TRY IT: Below are the records. Transcribe them exactly.

TASK DATA:
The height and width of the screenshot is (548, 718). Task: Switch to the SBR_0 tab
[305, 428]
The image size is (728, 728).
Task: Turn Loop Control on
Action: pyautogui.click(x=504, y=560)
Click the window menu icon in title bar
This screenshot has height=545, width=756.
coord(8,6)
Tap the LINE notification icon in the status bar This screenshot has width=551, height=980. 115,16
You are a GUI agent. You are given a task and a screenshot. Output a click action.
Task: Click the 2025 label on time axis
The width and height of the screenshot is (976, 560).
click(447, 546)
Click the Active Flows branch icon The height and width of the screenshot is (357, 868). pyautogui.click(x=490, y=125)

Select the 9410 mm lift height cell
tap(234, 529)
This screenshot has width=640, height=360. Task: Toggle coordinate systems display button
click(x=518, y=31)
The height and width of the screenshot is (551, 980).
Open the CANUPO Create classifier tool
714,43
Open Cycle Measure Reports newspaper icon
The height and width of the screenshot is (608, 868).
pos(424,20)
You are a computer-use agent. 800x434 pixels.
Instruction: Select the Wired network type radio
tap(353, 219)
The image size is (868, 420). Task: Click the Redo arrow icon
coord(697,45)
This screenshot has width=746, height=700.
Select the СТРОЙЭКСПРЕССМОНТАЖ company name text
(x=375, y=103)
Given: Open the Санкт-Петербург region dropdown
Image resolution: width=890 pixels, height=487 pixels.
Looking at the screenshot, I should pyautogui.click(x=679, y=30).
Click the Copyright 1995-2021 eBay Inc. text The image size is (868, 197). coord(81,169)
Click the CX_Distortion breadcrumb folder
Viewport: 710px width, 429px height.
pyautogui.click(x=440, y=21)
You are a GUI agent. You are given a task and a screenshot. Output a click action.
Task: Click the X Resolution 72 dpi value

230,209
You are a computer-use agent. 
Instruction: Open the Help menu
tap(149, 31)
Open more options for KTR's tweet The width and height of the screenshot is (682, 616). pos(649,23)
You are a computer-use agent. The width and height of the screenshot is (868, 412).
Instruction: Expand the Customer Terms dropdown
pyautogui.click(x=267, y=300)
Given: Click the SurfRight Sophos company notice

SOLUTION BELOW:
The height and width of the screenshot is (548, 718). Task: Switch to the SBR_0 tab
[305, 428]
The image size is (728, 728).
Task: Turn Loop Control on
Action: pyautogui.click(x=504, y=560)
Click the window menu icon in title bar
This screenshot has height=545, width=756.
coord(8,6)
Tap the LINE notification icon in the status bar This screenshot has width=551, height=980. 115,16
You are a GUI agent. You are given a task and a screenshot. Output a click action.
Task: Click the 2025 label on time axis
The width and height of the screenshot is (976, 560).
click(447, 546)
Click the Active Flows branch icon The height and width of the screenshot is (357, 868). pyautogui.click(x=490, y=125)

Select the 9410 mm lift height cell
tap(234, 529)
This screenshot has width=640, height=360. Task: Toggle coordinate systems display button
click(x=518, y=31)
The height and width of the screenshot is (551, 980).
Open the CANUPO Create classifier tool
714,43
Open Cycle Measure Reports newspaper icon
The height and width of the screenshot is (608, 868).
pos(424,20)
You are a computer-use agent. 800x434 pixels.
Instruction: Select the Wired network type radio
tap(353, 219)
The image size is (868, 420). Task: Click the Redo arrow icon
coord(697,45)
This screenshot has width=746, height=700.
Select the СТРОЙЭКСПРЕССМОНТАЖ company name text
(x=375, y=103)
Given: Open the Санкт-Петербург region dropdown
Image resolution: width=890 pixels, height=487 pixels.
Looking at the screenshot, I should pyautogui.click(x=679, y=30).
Click the Copyright 1995-2021 eBay Inc. text The image size is (868, 197). coord(81,169)
Click the CX_Distortion breadcrumb folder
Viewport: 710px width, 429px height.
pyautogui.click(x=440, y=21)
You are a GUI agent. You are given a task and a screenshot. Output a click action.
Task: Click the X Resolution 72 dpi value

230,209
You are a computer-use agent. 
Instruction: Open the Help menu
tap(149, 31)
Open more options for KTR's tweet The width and height of the screenshot is (682, 616). pos(649,23)
You are a computer-use agent. The width and height of the screenshot is (868, 412).
Instruction: Expand the Customer Terms dropdown
pyautogui.click(x=267, y=300)
Given: Click the SurfRight Sophos company notice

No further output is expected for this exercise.